• **Task**:
Please show all lines of the records that include "Reply".

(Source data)
====

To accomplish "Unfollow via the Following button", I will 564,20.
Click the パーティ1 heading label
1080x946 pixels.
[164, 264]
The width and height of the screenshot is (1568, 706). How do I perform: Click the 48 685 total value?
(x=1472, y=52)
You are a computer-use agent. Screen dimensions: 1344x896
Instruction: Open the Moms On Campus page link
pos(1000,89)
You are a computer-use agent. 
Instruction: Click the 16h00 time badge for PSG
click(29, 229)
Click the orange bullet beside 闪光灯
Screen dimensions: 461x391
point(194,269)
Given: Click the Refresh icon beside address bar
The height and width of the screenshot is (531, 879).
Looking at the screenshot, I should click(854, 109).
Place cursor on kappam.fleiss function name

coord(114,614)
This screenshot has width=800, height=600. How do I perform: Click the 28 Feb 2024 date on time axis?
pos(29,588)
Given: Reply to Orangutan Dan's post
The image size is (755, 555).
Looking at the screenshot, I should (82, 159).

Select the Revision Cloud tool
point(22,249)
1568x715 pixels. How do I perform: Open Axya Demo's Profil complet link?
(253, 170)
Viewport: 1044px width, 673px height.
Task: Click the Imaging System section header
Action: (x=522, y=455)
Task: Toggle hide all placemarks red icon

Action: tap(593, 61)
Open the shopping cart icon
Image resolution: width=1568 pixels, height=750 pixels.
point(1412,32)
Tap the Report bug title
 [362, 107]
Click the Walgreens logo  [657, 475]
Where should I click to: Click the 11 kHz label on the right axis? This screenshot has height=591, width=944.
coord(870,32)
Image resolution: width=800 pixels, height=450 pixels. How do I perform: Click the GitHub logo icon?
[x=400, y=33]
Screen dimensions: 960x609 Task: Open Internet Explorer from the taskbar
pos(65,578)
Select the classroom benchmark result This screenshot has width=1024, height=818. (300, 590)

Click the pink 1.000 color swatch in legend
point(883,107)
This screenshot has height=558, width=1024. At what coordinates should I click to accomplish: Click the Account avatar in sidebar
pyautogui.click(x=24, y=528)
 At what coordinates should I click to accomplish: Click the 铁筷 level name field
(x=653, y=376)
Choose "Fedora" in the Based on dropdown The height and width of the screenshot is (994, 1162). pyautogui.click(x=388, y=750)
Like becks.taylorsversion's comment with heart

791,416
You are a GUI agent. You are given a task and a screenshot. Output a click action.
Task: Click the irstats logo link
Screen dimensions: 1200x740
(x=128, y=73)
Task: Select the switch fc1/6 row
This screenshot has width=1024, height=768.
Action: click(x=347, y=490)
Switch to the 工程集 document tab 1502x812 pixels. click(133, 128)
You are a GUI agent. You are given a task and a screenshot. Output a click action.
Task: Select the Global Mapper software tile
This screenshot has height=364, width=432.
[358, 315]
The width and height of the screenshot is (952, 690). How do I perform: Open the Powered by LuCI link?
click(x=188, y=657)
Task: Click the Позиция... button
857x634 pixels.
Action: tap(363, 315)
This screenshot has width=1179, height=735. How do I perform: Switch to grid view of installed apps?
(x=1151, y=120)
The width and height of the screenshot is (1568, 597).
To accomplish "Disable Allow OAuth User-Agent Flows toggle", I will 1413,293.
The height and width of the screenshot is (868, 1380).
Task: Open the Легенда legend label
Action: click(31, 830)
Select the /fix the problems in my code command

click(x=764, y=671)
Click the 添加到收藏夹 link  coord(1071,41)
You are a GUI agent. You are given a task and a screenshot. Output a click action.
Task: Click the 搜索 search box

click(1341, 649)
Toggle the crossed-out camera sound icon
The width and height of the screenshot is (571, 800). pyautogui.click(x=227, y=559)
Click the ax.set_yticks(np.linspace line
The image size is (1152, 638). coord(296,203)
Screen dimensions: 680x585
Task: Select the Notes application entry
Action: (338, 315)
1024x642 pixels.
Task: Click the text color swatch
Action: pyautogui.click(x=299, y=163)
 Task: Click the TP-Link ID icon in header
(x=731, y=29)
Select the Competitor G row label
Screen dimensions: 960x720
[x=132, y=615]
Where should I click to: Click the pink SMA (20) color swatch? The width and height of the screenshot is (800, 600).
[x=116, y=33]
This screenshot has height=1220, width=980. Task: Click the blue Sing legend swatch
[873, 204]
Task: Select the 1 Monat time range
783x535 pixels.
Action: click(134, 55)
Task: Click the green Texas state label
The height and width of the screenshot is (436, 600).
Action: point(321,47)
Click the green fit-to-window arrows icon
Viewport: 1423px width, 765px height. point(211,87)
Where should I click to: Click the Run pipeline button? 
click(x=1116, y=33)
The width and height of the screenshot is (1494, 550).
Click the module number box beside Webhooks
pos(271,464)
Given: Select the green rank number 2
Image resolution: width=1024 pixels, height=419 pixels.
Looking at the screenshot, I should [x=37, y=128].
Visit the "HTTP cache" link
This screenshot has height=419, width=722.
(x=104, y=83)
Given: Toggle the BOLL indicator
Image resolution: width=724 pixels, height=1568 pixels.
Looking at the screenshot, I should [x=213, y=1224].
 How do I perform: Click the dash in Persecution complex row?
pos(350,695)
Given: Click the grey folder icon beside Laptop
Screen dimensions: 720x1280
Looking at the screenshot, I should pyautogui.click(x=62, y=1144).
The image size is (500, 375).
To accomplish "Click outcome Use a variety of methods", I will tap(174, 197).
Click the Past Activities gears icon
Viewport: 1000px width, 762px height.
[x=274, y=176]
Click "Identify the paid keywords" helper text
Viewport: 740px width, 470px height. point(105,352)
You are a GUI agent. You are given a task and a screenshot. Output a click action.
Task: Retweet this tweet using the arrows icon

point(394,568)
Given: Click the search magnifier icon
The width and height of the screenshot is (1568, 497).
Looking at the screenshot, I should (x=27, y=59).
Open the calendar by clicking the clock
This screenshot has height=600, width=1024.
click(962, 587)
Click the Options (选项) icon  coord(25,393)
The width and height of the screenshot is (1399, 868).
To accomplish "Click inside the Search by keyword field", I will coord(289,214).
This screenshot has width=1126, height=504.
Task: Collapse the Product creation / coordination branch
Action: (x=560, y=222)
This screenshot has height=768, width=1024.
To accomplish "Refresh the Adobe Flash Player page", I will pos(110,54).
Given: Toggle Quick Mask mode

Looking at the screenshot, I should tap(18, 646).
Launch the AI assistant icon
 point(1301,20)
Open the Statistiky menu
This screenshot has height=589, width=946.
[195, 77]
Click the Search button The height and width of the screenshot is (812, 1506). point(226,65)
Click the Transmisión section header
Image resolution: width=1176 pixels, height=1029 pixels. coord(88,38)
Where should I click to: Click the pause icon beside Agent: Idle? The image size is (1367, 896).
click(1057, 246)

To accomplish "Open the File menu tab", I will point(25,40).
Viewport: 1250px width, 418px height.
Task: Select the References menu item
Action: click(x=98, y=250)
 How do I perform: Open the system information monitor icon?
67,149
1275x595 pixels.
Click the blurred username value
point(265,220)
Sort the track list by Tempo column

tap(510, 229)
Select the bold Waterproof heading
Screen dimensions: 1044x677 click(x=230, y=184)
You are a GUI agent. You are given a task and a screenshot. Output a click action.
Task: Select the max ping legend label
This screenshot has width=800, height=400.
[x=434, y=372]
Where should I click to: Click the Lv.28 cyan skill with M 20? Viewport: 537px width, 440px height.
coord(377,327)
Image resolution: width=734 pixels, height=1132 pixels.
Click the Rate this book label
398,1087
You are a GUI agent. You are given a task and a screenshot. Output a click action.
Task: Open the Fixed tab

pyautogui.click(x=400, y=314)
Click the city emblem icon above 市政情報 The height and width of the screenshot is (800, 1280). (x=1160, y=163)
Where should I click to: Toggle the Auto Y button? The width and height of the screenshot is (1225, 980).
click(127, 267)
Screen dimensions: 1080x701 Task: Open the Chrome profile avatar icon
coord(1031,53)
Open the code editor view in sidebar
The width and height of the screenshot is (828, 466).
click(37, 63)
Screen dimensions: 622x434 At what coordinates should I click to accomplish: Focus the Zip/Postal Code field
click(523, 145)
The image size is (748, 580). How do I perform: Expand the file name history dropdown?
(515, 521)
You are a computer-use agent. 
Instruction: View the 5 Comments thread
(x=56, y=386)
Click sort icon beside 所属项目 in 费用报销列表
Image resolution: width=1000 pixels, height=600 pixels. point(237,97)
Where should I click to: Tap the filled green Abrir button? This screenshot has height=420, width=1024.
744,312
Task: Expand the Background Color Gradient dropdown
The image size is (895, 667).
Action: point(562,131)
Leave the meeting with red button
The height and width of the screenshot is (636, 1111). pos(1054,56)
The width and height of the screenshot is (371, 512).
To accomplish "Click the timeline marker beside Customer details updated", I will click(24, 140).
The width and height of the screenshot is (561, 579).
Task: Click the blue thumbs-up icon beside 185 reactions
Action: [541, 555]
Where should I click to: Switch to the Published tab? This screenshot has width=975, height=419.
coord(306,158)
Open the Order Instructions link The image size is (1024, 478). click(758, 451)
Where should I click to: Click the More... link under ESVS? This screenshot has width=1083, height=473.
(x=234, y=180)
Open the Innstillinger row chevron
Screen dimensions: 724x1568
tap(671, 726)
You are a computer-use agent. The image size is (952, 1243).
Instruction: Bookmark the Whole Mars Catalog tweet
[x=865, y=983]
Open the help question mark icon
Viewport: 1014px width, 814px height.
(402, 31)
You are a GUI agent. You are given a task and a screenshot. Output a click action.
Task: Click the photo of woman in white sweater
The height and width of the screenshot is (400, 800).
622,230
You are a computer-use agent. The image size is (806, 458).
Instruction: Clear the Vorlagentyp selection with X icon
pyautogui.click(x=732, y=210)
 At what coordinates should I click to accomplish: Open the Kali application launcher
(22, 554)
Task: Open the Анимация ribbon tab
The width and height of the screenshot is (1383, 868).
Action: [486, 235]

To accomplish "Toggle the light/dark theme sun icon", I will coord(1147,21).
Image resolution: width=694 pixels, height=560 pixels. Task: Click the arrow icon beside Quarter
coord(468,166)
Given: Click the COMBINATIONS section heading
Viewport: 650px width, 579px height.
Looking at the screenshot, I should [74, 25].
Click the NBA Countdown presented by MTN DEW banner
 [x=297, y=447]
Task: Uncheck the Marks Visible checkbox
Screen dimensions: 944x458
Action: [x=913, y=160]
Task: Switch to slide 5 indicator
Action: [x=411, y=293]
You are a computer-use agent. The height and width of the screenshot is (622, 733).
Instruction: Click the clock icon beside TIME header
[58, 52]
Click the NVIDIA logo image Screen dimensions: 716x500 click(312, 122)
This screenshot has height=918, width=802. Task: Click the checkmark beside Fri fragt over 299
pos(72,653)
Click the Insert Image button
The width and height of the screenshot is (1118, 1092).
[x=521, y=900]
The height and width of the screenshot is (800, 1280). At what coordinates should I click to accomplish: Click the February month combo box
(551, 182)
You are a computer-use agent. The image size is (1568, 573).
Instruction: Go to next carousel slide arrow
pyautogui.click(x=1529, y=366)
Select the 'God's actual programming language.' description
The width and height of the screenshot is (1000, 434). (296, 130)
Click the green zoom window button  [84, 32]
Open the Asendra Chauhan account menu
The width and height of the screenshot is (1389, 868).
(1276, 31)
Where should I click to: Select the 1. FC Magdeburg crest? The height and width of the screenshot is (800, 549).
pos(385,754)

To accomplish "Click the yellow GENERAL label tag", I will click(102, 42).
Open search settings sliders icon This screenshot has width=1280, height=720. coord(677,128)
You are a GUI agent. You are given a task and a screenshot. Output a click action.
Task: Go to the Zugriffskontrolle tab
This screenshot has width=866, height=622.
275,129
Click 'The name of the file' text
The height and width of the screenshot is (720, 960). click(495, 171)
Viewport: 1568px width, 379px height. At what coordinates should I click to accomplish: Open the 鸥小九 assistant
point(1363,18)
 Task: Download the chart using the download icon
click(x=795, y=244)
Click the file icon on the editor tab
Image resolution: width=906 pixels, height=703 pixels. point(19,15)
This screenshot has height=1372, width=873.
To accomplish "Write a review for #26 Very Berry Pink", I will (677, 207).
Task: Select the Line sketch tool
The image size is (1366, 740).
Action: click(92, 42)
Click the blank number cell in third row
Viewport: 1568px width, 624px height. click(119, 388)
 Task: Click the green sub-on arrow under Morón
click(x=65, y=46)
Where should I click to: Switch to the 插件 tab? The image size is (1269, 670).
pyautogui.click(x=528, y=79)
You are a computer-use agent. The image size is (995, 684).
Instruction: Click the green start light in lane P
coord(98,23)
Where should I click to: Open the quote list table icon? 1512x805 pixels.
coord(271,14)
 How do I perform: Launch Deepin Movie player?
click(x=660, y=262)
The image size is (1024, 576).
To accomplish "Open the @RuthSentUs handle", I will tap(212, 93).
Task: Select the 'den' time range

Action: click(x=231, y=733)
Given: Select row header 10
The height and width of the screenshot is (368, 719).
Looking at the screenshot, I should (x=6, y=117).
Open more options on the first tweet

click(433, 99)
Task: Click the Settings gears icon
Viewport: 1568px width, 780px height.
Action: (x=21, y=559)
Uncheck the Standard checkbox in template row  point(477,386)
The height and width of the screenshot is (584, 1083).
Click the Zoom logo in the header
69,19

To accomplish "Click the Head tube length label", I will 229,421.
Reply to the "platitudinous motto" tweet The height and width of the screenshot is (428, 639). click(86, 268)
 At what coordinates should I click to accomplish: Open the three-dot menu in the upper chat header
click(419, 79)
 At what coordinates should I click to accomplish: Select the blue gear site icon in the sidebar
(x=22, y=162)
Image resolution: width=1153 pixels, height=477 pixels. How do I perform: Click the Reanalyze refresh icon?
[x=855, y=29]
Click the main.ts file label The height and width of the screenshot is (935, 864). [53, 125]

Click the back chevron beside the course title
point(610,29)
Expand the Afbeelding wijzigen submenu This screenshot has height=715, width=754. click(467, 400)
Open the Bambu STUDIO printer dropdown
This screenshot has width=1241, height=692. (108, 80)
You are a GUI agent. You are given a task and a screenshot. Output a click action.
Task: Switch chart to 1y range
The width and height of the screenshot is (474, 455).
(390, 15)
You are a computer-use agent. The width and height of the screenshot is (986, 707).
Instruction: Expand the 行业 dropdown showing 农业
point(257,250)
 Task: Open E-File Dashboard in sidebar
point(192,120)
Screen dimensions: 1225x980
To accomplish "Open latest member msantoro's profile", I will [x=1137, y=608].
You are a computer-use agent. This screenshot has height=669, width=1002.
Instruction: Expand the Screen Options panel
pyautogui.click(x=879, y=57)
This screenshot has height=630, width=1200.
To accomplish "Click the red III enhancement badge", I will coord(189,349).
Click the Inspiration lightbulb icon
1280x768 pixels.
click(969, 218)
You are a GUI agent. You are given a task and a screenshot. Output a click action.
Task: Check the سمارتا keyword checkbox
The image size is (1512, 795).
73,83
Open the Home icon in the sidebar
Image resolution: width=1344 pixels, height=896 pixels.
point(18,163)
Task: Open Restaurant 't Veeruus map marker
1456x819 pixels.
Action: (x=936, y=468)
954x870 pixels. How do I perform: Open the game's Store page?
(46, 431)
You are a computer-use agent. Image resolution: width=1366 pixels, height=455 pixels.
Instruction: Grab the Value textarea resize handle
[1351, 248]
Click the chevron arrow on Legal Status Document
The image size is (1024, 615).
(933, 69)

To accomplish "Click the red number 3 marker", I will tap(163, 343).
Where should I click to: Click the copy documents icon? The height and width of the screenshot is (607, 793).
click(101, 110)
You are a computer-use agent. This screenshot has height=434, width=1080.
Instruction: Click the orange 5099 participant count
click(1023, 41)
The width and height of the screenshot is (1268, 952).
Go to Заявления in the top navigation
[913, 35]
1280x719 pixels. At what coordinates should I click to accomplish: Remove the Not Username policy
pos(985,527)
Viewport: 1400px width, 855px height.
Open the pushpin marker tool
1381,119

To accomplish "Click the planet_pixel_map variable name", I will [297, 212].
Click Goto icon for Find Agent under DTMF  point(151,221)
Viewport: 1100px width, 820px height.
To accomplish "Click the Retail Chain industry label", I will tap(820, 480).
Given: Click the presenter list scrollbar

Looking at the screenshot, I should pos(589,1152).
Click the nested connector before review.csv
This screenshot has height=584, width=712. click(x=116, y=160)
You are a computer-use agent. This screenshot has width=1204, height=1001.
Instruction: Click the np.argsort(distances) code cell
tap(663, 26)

====

• **Task output**:
Given: Reply to Orangutan Dan's post
Reply to the "platitudinous motto" tweet The height and width of the screenshot is (428, 639). click(86, 268)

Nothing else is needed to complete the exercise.